As most environmentally conscious people know, due to various additives present in most plastics only a fraction (about 9 per cent) of them get recycled, which is one of the reasons why industry has lately been attempting to shift away from plastic altogether.
In contrast, a group of researchers from the Molecular Foundry at the Lawrence Berkeley National Laboratory have taken a different approach, namely – the development of a type of plastic suitable for closed-loop recycling.
The new invention – called poly(diketoenamine) or PDK – can undergo reversible polymerisation, which allows for the recovery of high-value monomers that can be used for producing new materials without losing anything in terms of quality or performance.
“Most plastics were never made to be recycled,” said lead author Peter Christensen, a postdoctoral researcher at Berkeley Lab’s Molecular Foundry. “But we have discovered a new way to assemble plastics that takes recycling into consideration from a molecular perspective.”
The key issue in recycling plastics is the aforementioned additives – since different compounds are added to plastics to give them different properties, once they’re melted together at a recycling plant, it becomes impossible to predict the qualities of the resulting product.
PDK, on the other hand, can be simply dunked in a highly acidic solution which breaks down the chemical bonds between monomers and separates them from the additives responsible for the specific qualities of different plastics.

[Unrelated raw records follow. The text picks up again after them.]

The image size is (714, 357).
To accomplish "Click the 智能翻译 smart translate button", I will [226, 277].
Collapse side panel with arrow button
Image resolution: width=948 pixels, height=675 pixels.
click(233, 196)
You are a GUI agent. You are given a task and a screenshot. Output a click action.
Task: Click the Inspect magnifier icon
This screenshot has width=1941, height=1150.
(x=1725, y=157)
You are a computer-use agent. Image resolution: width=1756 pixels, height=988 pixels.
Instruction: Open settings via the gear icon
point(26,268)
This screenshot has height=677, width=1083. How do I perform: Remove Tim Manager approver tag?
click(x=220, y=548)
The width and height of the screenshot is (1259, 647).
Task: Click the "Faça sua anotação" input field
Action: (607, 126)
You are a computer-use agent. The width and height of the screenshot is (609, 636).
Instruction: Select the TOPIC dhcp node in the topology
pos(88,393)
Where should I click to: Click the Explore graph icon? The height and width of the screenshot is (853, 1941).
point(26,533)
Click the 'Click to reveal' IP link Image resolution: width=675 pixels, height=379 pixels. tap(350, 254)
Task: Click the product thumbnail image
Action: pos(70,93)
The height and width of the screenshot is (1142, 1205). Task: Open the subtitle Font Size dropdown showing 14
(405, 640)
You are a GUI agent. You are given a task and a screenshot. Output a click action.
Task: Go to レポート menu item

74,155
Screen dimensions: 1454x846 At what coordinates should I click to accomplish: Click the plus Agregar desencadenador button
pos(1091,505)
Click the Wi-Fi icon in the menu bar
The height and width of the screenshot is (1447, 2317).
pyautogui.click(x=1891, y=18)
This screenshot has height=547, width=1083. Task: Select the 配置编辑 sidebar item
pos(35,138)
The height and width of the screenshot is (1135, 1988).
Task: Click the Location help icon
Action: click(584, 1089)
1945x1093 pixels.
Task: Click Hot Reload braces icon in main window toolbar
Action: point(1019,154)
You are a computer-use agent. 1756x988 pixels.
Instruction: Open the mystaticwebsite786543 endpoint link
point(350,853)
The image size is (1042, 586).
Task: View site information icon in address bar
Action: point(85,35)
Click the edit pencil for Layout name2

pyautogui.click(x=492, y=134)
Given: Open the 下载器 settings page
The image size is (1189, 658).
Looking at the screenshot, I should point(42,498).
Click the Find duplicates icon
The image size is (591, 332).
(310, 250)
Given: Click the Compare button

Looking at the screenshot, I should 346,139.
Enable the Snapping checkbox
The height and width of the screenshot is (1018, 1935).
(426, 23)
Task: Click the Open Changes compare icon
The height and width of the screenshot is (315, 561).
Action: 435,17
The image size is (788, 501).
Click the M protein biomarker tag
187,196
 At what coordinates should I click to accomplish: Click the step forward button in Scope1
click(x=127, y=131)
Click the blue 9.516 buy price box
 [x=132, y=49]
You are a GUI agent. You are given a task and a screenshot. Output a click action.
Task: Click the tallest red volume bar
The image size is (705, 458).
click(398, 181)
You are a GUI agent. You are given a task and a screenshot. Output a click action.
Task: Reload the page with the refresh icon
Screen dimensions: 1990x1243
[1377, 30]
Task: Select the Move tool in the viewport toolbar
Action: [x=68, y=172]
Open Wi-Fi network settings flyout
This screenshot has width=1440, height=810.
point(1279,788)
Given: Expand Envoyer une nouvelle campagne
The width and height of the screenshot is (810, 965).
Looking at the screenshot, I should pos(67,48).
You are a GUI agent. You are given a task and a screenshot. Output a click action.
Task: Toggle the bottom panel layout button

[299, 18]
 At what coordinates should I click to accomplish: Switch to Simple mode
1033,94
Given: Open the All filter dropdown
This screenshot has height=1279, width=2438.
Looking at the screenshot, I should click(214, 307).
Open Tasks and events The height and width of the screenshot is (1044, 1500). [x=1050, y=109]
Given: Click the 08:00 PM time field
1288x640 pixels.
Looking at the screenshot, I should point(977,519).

“We’re interested in the chemistry that redirects plastic lifecycles from linear to circular,” said co-author Brett Helms. “We see an opportunity to make a difference for where there are no recycling options.”
The team even managed to demonstrate that the “liberated” monomers can be joined back into polymers and entwined with any type of additive, depending on the desired qualities of the end-product. PDK is even permissive of upcycling, which refers to reusing old plastics to make higher quality materials.
Next, the research team will attempt to produce PDKs with a variety of different thermal and mechanical properties, as well as incorporate plant materials into their formulas to improve the sustainability of the new material even further.
The study was published in the journal Nature Chemistry.